= Selected passage =

-=-=-

Meanwhile, funding for aid has all but dropped off, and donor support in Europe and the Gulf States is seriously flagging, with lifesaving aid receiving less than 20 per cent of funds needed and cut in food rations already announced.

“We urgently need progress on all fronts – security, humanitarian access and political engagement - to prevent the death toll in Darfur from rising exponentially,” he said.

Political progress was particularly important, he stressed, and for that reason he called not only for an intensification of the peace talks in Abuja, Nigeria but for a workable peace to be implemented in every village throughout the region.

“Unarmed relief workers can keep people alive today, but they cannot prevent them from being murdered, raped or forced from their homes tomorrow,” he wrote, urging: “Let us not repeat the tragic error of Bosnia’s “safe areas” before Srebrenica. Humanitarianism should never be used as a fig leaf for political inaction.”

In order to move ahead on the political front, today, at UN Headquarters in New York, UN Secretary-General Kofi Annan discussed with key diplomats the “critical situation” of the Darfur talks, which passed a 30 April deadline set by the African Union this past weekend. Mr. Annan stressed “the need for all of us, particularly those with influence, to press the parties to seize the moment and make an agreement, a real agreement, that will stand the test of time on the ground.”

-=-=-

= Material =
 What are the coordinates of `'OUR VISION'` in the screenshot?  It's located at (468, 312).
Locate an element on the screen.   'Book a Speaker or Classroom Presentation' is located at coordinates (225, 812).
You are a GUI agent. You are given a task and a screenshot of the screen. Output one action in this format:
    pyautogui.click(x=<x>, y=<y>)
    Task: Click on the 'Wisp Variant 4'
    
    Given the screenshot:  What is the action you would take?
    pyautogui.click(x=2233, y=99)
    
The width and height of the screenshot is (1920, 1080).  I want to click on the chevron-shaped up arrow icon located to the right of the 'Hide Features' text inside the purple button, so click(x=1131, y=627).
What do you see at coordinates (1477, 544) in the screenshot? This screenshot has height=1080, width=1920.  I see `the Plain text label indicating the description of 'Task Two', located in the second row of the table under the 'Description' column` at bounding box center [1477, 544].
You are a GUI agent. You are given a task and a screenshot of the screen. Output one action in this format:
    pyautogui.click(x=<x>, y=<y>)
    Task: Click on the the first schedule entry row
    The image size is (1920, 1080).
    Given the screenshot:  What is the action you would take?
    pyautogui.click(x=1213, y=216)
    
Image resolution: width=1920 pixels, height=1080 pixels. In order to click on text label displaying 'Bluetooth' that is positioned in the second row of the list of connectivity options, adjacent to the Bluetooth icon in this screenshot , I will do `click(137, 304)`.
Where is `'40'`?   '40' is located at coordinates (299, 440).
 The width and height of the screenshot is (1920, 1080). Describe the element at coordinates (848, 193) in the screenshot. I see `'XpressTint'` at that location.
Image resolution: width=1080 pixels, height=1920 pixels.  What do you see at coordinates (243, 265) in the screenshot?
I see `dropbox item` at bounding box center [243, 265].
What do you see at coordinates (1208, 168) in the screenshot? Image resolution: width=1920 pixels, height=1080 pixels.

-=-=-

= Goal of the exercise =
Return, verbatim, the section of the Darfur passage starting at "Meanwhile, funding for" and ending at "rations already announced.".

= Task result =
Meanwhile, funding for aid has all but dropped off, and donor support in Europe and the Gulf States is seriously flagging, with lifesaving aid receiving less than 20 per cent of funds needed and cut in food rations already announced.